Na skróty

29 sierpnia 2013

Interwałowe katusze i berlińska nagroda

   No i w końcu nadeszła chwila kiedy mogę powiedzieć - udało się! Dałem radę zrealizować wszystkie treningi interwałowe jakie miałem zaplanowane na czas pobytu za granicą. Mało tego - wszystkie je przeprowadziłem na stadionie, a jak wielokrotnie wspominałem - nienawidzę biegać w kółko. Czuję się wtedy trochę jak chomik, co odbija się na psychice - gorzej idzie mi trzymanie tempa i w ogóle gorzej znoszę trening. Dlatego tym bardziej jestem zadowolony, że mimo wszystko, tak jak chciałem zrobiłem 4 treningi interwałowe - tydzień po tygodniu! A jak wyglądał ten ostatni? Otóż nieco inaczej niż 3 poprzednie...
   Po pierwsze pobudka. Mimo faktu, że miałem nastawiony budzik na 3:30 to z łóżka wyszedłem już... po 2. Tak, tak - to nie pomyłka. Mając w planach minimum 2-godzinny trening musiałem zacząć go nieco wcześniej, a chciałem jeszcze sprawdzić parę rzeczy, więc postanowiłem wykorzystać fakt, że się obudziłem nieco wcześniej.

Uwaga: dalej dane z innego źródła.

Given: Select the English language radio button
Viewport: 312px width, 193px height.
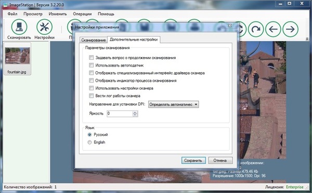Looking at the screenshot, I should pos(89,142).
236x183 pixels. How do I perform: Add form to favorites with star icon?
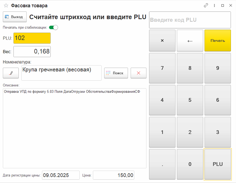(6, 6)
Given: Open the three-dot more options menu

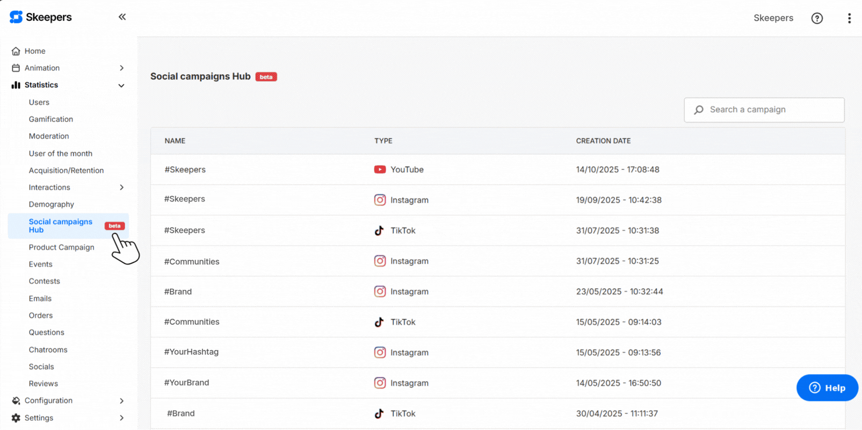Looking at the screenshot, I should 849,18.
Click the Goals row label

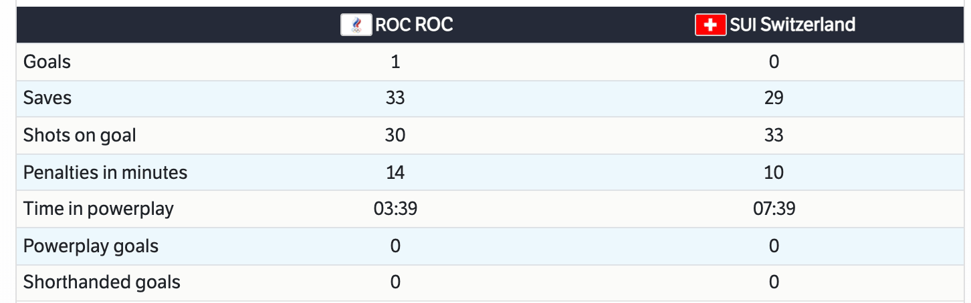47,62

   Kolejną rzeczą, która odróżniała tą środę od poprzednich były plany Mojej Pati. Otóż okazało się, że tym razem również i ona wybiera się ze mną na stadion, aby mi towarzyszyć. Jakżeby inaczej - z aparatem! Początkowo chciała jechać ze mną na rowerze, jednak udało mi się ją przekonać, żeby dojechała jednak samochodem.
   Tak więc wiedząc, że na stadionie nie będę sam, biegło mi się nań bardzo przyjemnie. Zacząłem spokojnie od 4:52/km, by później nieco przyspieszyć i ostatecznie po blisko 30-minutowym biegu zameldować się na oddalonym o niecałe 7 kilometrów stadionie w Gildehaus.
   Pati była już na miejscu, a ja nie chcąc specjalnie przedłużać od razu zacząłem interwały. Założenia bez zmian - 8 razy 1 kilometr w czasie 3:28 na przerwie 2 minuty. Wciskając stoper na pierwszym tysiączku byłem jeszcze pełen energii i chęci. Pierwszy łuk, prosta... i wszystko się skończyło. Zrobiłem 200 metrów, a w głowie już zaczynałem szukać argumentów, żeby przerwać trening. W końcu w przyszłym tygodniu start. Mało tego - w ostatni weekend też startowałem, więc może należałoby odpocząć? Kiedy te myśli nie przyniosły skutku głowa zaczęła mi podsuwać kolejne. Tym razem wydawało mi się, że odzywa się łydka. Jednak nie to co ostatnio - miałem po prostu wrażenie, że zaraz zaczną łapać mnie skurcze. Nic z tego - nie zamierzałem się poddawać. A jak wyglądały poszczególne biegi? No więc zacząłem tradycyjnie już mogę rzecz - za mocno - od 3:22. Następnie było 3:27, 3:28, 3:28, 3:29, 3:29, 3:30. Wydawać by się mogło, że słabłem. Jednak aby temu zaprzeczyć i się nieco podbudować - ostatni kilometr poleciałem w 3:27. Tym samym zakończyłem ostatni trening na stadionie w Gildehaus!
   Czekała mnie jeszcze droga powrotna, a więc 7-kilometrowe, nazwijmy to, roztruchtanie. Pod bramą stadionu pożegnałem się z Pati i ruszyłem w stronę... piekarni. Otóż dokładnie po dwóch tygodniach od urodzin wypadają Patrycji... imieniny :) A więc zamierzałem kupić coś drobnego i smacznego zarazem. Pełen zapału i szczęśliwy, że udało się przeprowadzić kolejny mocny trening, zaserwowałem sobie 7-kilometrowe roztruchtanie w średnim tempie... 4:14/km. Z czego ostatnie odcinki pokonywałem już poniżej 4:10/km!
   W sumie wyszło ponad 23 kilometry biegania i uczciwie muszę przyznać, że dostało się trochę nogom! Czułem ten trening przez cały dzień. W którym miejscu dokładnie? Najbardziej chyba dawały o sobie znać uda. 
   Jednak wieczorem czekała mnie miła niespodzianka. Otóż dostałem potwierdzenie udziału w 40. Berlin Marathon! Dowiedziałem się, że pobiegnę z numerem 23409. To kolejny dowód, że impreza zbliża się wielkimi krokami. A został do niej... dokładnie miesiąc!

1 komentarz:

  1. Mały, zwolnij rozbiegania albo jak już tak Ci noga kręci, to idź 1-2x w tygodniu z siostrą lub ojcem i poszuraj sobie tempem 5:30.
    Wpadasz w pułapkę, którą przechodził każdy, kto notował taki szybki postęp. Twoje HaeRy wiodą Cię na manowce. To nie HR teraz decyduje o wyniku w Berlinie, ale nakładające się zmęczenie mięśniowe.
    Nawet 1 dzień wolnego może Cię nie uratować.
    Ty pewnie nawet tego subiektywnie nie odczuwasz, bo jesteś w ciągłym kołowrotku, niemal każdy trening to u Ciebie euforyczny wpis.